---------- Source data ----------

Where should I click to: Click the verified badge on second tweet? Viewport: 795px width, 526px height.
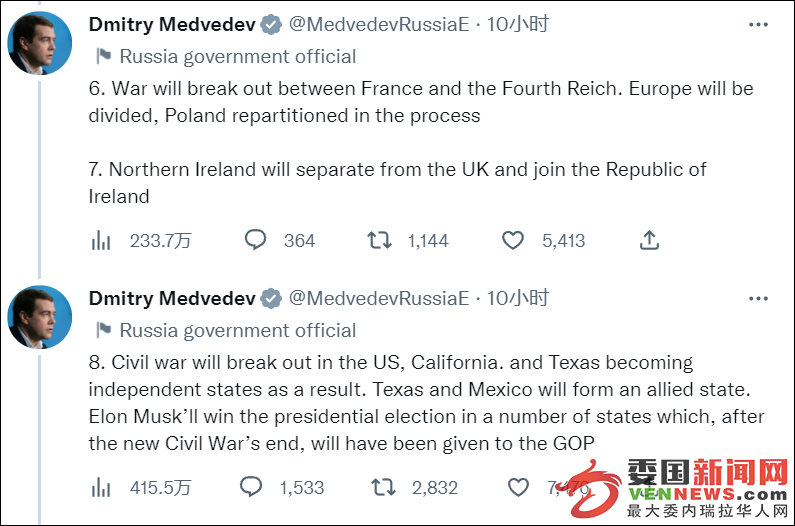pyautogui.click(x=271, y=299)
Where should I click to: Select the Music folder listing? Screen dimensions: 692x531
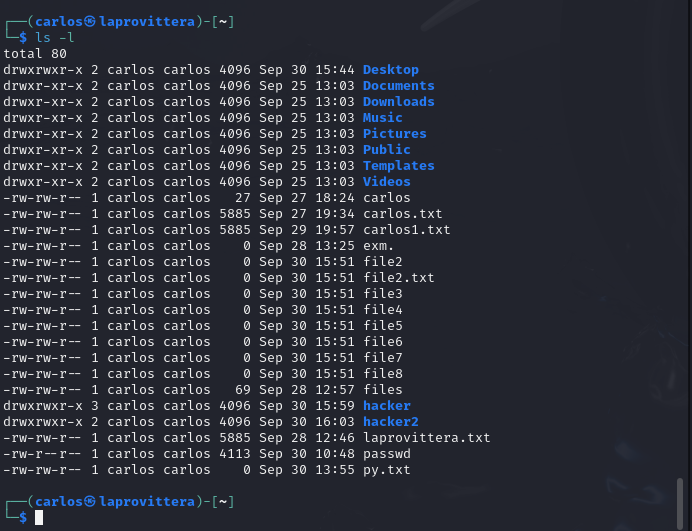point(383,118)
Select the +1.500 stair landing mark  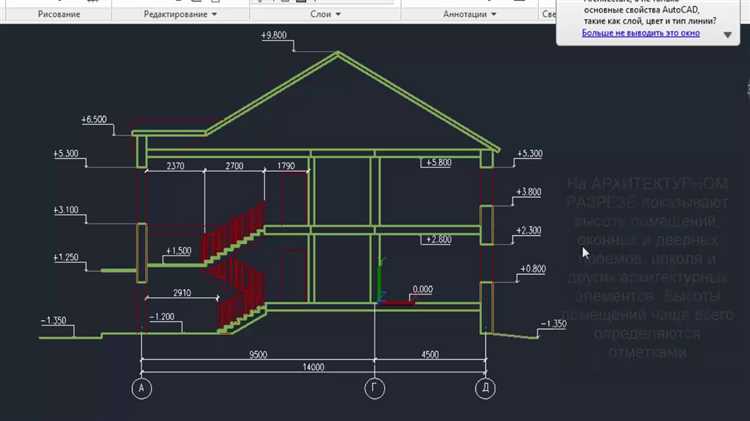pyautogui.click(x=176, y=250)
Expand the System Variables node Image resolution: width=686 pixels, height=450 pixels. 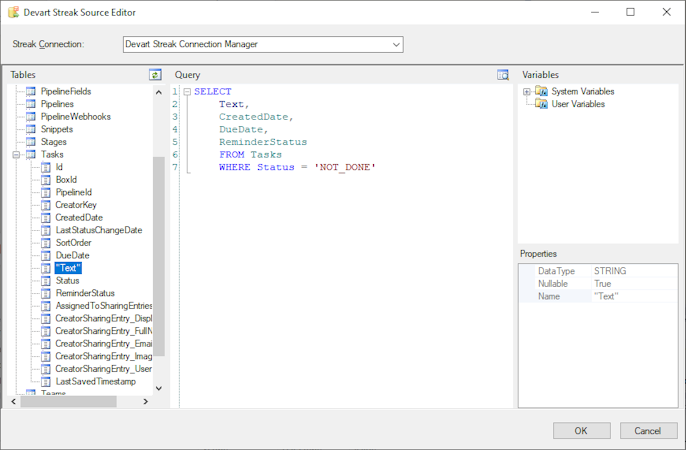click(x=526, y=91)
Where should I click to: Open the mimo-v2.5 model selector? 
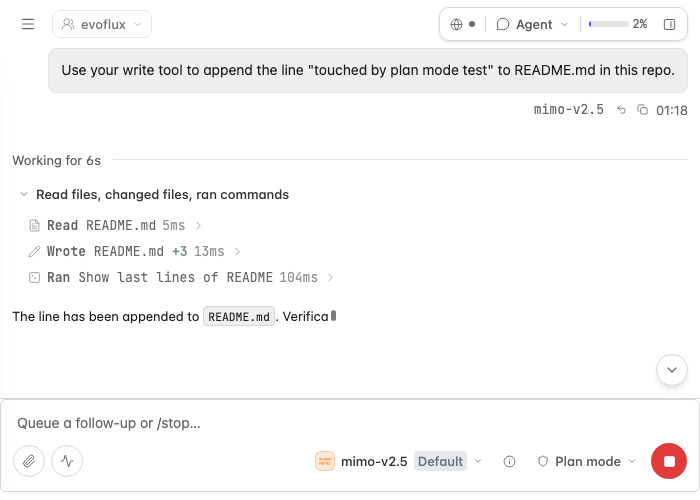coord(399,461)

----------

* Problem details: Render the data as a numbered list, starting at the line that contains "Where should I click to: Open" and ending at the end of the data, with blank lines omitted. Leave the pictures out of your answer.

* Exercise result:
1. Where should I click to: Open the mimo-v2.5 model selector? 
2. coord(399,461)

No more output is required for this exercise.